Document text:
━━━━━━

YESYESYESYESYESYFUCK YES IT WORKED
the guids have to be hex code 229d8a92-bc98-fdae-6593-ebc9294bccea
in the form of:
[0-f]{8}-([0-f]{4}-){3}[0-f]{12}
what are the things that have guids?
look through every node and add the type (word, paragraph, etc) to a set if it has the guid attrib
{'interlinear-text', 'media', 'paragraph', 'phrase', 'word'}
We'll probably need to keep a track of guids so we don't reuse?
how should we even go about assigning guids lol
one issue will be that any new word delimiting will make there be a new guid
frick
anyways, gonna do hex incrementation
in python you can say that an int is to be treated as one of any base
val = int("9a", base=16)
okay so let's just take the whole 32 digit thing as one integer, increment it, and hyphens into the string rendition
we'll need to associate words' guids with the elan annotation IDs somehow i think?
but then again, ELAN annotations IDs will be assigned upon re-entry
literally was taking a bite of spaghetti and paused when i realized: i can't just put in the annotations from ELAN into FLEx in the order they appear, since it's turns being taken, but ELAN stores it in tiers and not time; FLEx wants it as time
i guess...go by time?
and now this means that the speaker metadata *must* be in each annotation dict
so let's go very manually, tier by tier; per alignable+symbolics
so like
for i in alignable tiers:
do alignable stuff on i and put it in dict
for j in symbolic:
put j into subdicts in i
if within the tier you see an alignable, use that
hey is there a reference tier attr in the symb-linked tiers?
make end user tokenize on their own, assume it's been done
sometimes ppl migth have multiple phrases/para, figure it out
look at the symb ref and use the annotation ID in a note field on the phonetic and target phrases in flex so it references aN in both and we can use that to collapse it when we go back back into ELAN (do consider though, maybe we can go FLEx -> CSV so the transformations aren't necessarily a thing and we go from dicts to csv)
XDS tier only for adults but watch out for it (include in notes) (it just says X is the addressee, not the actual speech)

━━━━━━

Instructions to follow:
Answer these questions from the notes:
1. Which node types were found to carry the guid attribute?
2. How does ELAN store annotations, and how does FLEx want them?
3. What does the XDS tier indicate, and for whom is it used?
The listing is not needed here.

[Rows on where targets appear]
━━━━━━

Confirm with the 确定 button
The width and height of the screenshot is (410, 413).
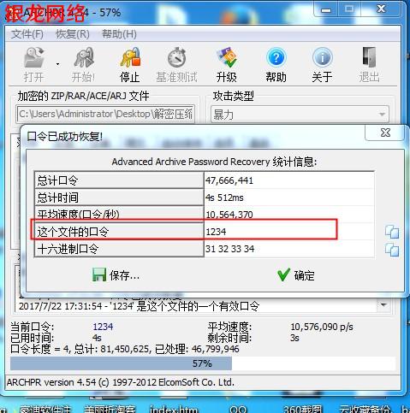[x=296, y=275]
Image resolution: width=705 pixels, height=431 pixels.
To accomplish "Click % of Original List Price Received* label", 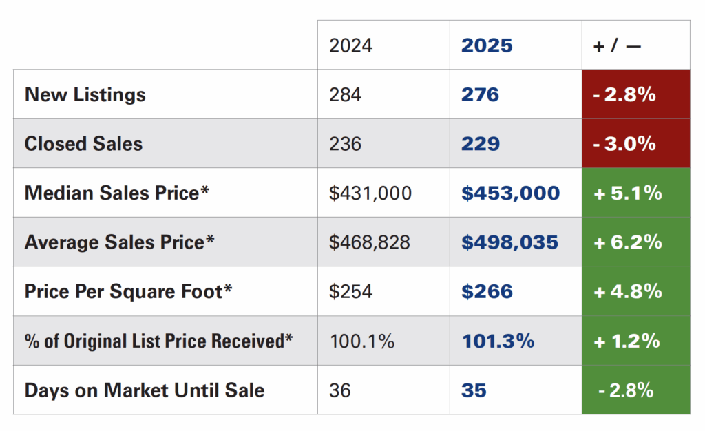I will (x=159, y=341).
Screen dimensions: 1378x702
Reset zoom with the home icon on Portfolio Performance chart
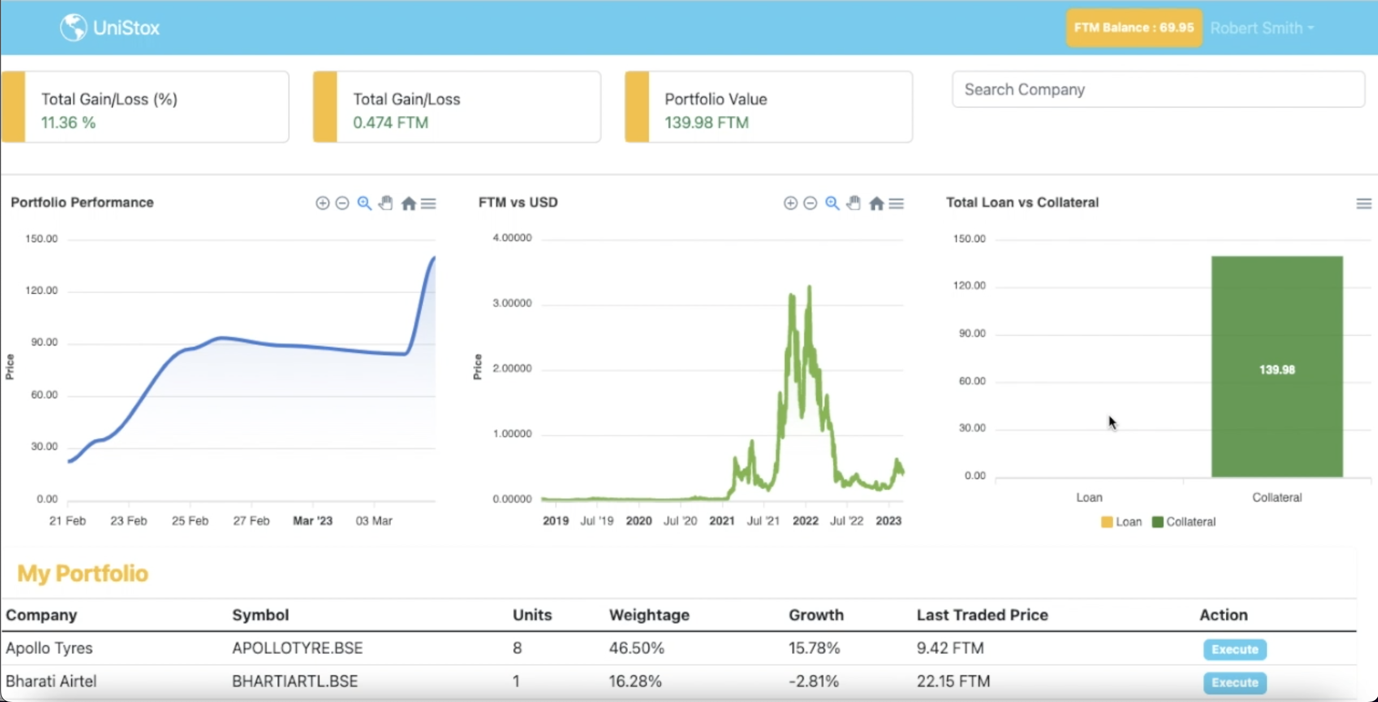(x=409, y=203)
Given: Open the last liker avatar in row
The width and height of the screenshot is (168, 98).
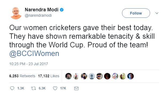Looking at the screenshot, I should [x=131, y=76].
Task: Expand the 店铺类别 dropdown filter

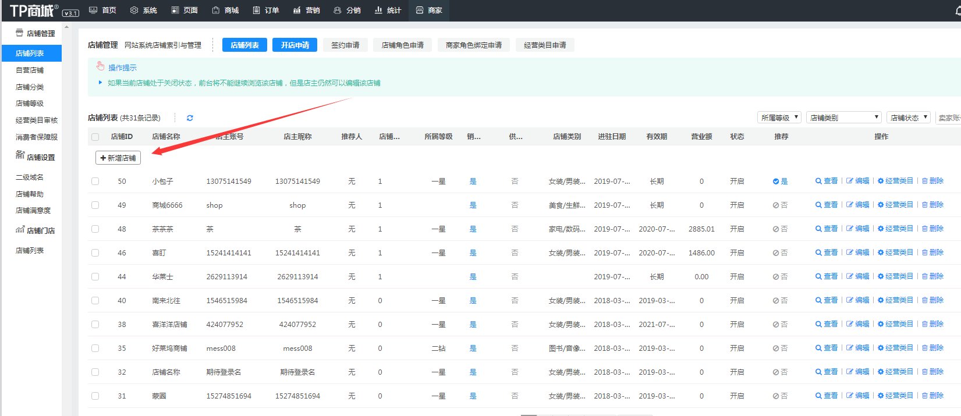Action: pyautogui.click(x=844, y=118)
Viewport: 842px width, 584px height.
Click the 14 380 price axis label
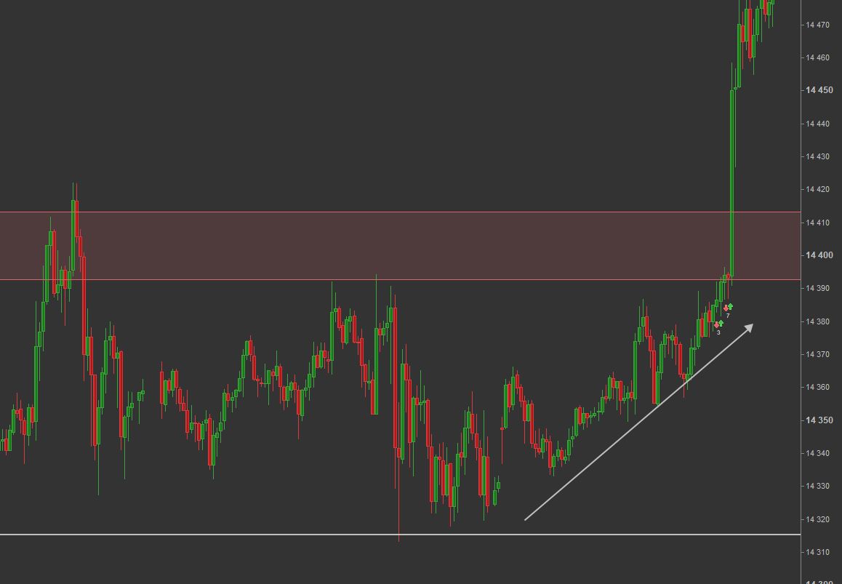coord(818,321)
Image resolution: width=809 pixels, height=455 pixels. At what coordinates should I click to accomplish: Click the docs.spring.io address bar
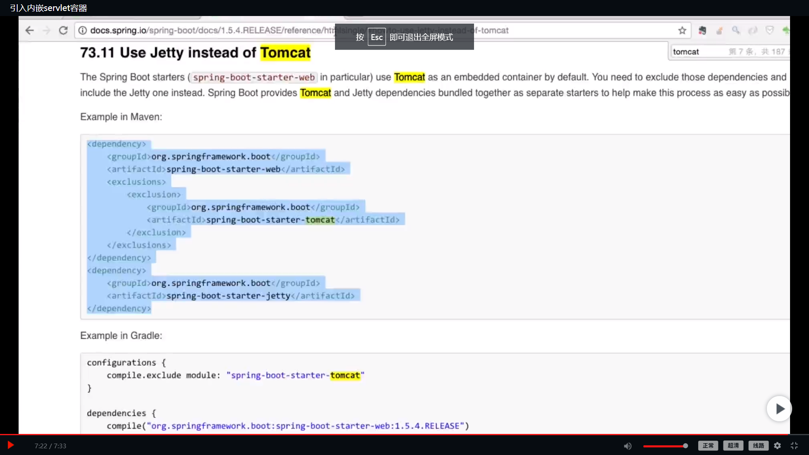point(211,30)
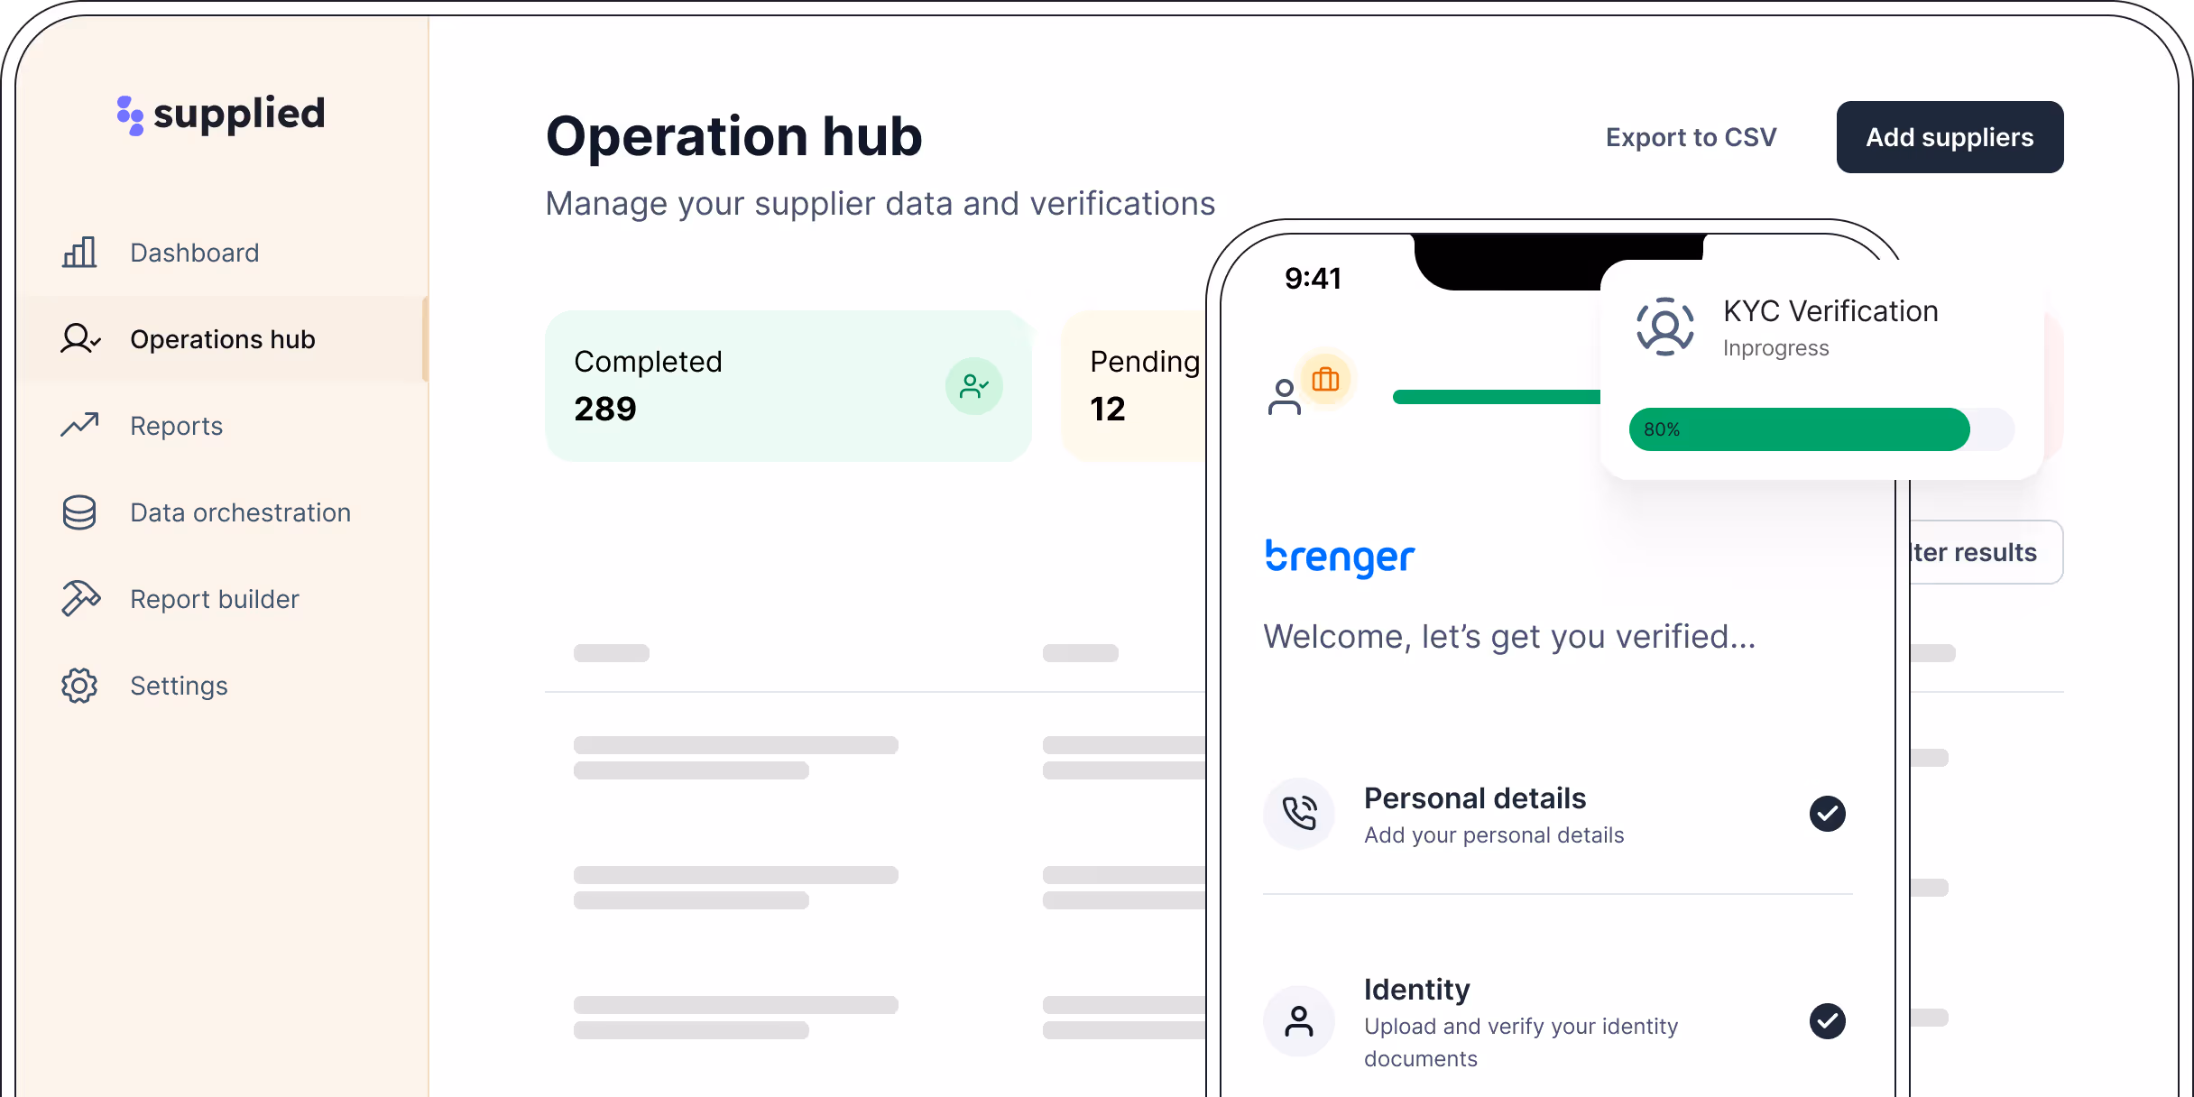This screenshot has height=1097, width=2194.
Task: Click the Data orchestration database icon
Action: click(x=79, y=512)
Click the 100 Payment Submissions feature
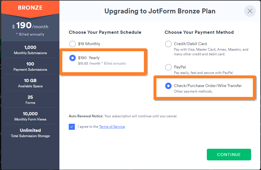 coord(30,66)
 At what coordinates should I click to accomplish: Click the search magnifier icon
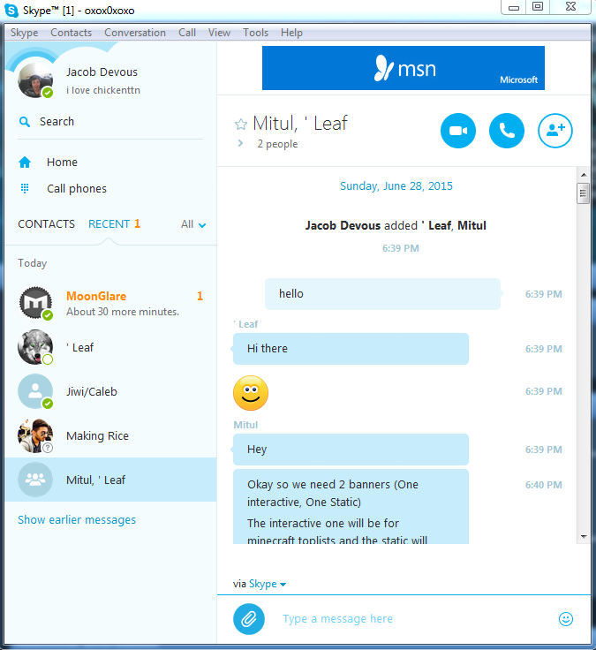(25, 122)
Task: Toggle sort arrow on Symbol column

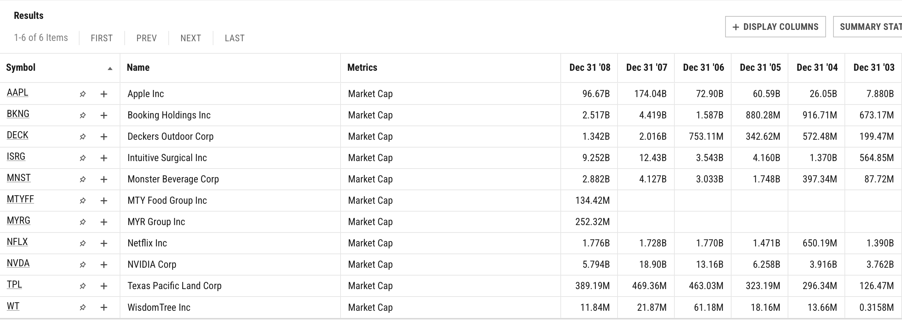Action: tap(110, 69)
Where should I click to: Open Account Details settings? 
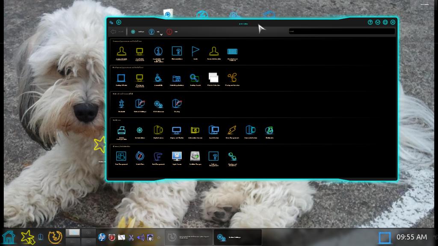tap(121, 52)
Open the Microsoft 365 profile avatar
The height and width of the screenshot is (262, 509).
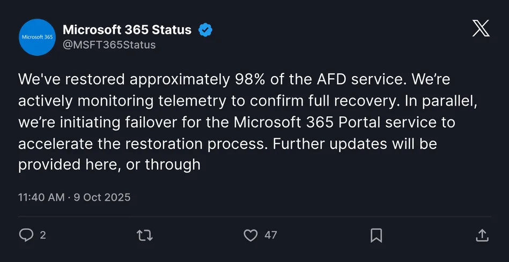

━━━━━━

Answer to this problem:
1. 'interlinear-text', 'media', 'paragraph', 'phrase', and 'word'.
2. ELAN stores them in tiers, not by time; FLEx wants them by time.
3. It indicates that X is the addressee, not the actual speech; it is used only for adults.